The Potential of Rainwater Harvesting

Making water harvesting compulsory is an obvious decision. A study conducted at Dahiwadi College in Maharashtra revealed that it required 6,418 liters of drinking water per day. Even though Dahiwadi College was located in a drought-prone area, it has a rainwater harvesting potential of 16,49,000 liters - this could easily meet 70% of the college’s drinking water demand. This is just an example of the power of rainwater harvesting at play.

And, yet while many states and cities have made laws regarding rainwater harvesting, there is a question whether these laws are being taken seriously. In the Indian context, it is always a challenge to implement laws.

Water Harvesting Laws

In 2002, Mumbai’s BMC mandated that construction projects of 1000 sq mts were required to have water harvesting system. Again in 2007, the BMC mandated that construction plots of 300 sq mts should include rainwater harvesting. However, the BMC does not have any reports showcasing the number of structures having rainwater harvesting systems in the city.

Similarly, the Bangalore Water Supply and Sewerage Regulations mandated that residential and commercial estates harvest water. However, only an estimated 77,000 properties have installed rainwater harvesting devices.

Failure to Follow Water Harvesting Laws

This leads to the question - despite the legislation why aren’t people installing rainwater harvesting systems? There might be three possible answers to this.

One is that people may not be aware of these regulations. It’s not surprising that any construction project has to jump through an innumerable number of hoops. So, it’s understandable how people aren’t aware of such green legislation. Second, is the lack of government support. The government should create several programs to help facilitate inclusion of rainwater harvesting.

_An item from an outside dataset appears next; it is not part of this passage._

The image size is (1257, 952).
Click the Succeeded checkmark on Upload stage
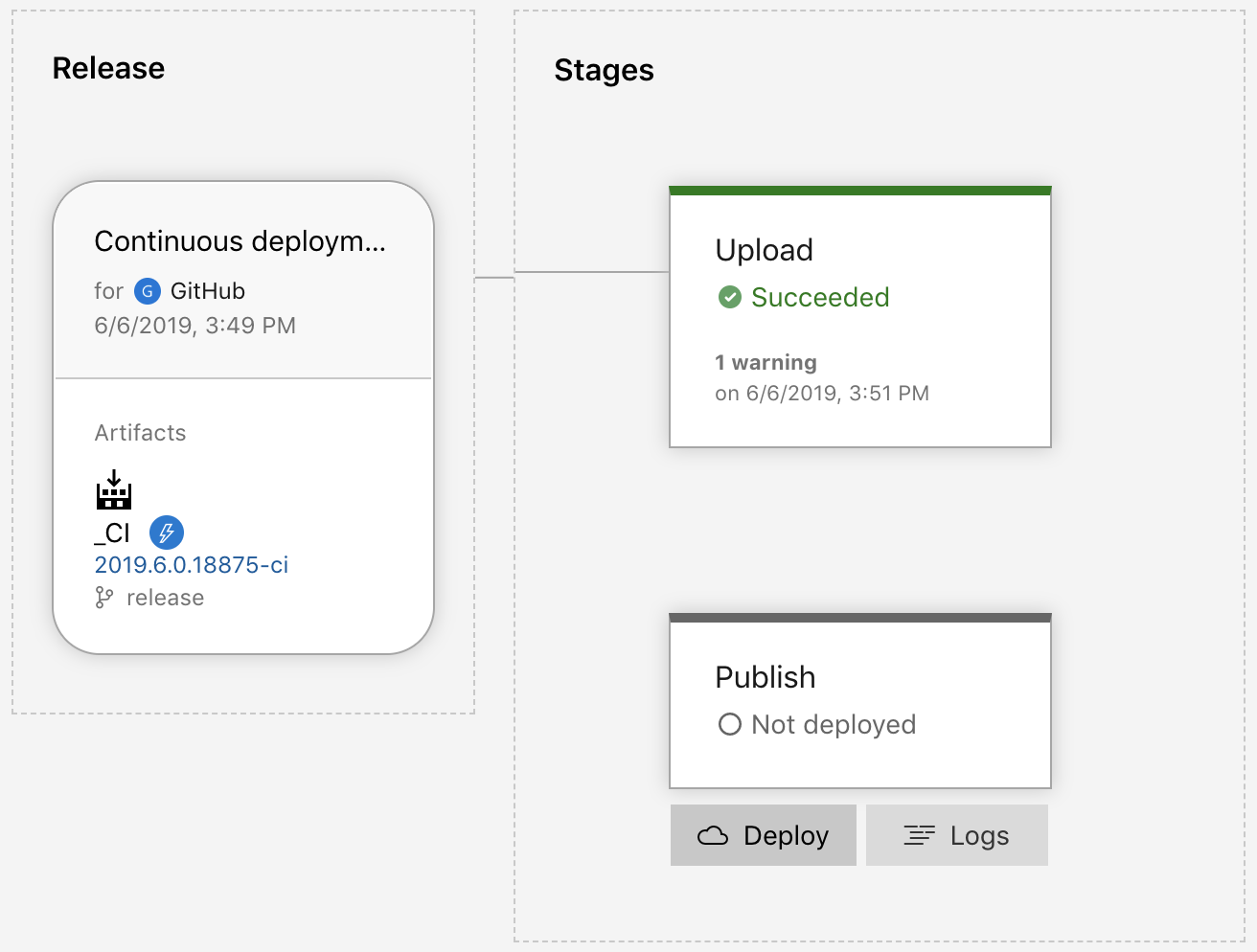(730, 297)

Another reason is that the designs of current rainwater harvesting systems are not vibrant. Most rainwater harvesting systems require a large open area for rainfall catchment. We need to rethink rainwater harvesting designs. Rather than stand out, they should blend in a location and provide multiple benefits. This brings me to my next point. Sustainable technology has progressed in leaps and bounds in the last few years and there are innovations that facilitate rainwater harvesting. However, this technology still has to profligate to the mainstream market.

All of this takes us back to the main topic of whether India is taking the rainwater harvesting laws seriously or not. I am reminded of traffic signals in Mumbai which are never adhered to. Rainwater harvesting laws seem to follow the same vein. The situation grows direr. The average water consumption in Delhi estimatedly requires 3,324 million liters of water a day (MLD) but receives 2,034 MLD; a far cry from the water it needs. The lack of water results in groundwater reserves getting depleted quicker than they can be replenished.

So, to answer the question. No, India does not take rainwater harvesting laws seriously. It’s not just implementation that is to blame, but also unawareness. If everyone knew how daunting India’s water crisis is, more definite steps would be taken. Furthermore, simply creating awareness is not enough. We must give people innovative tools to take action and begin their journey into rainwater harvesting.

It’s not about following the law, it’s about ensuring India does not go dry.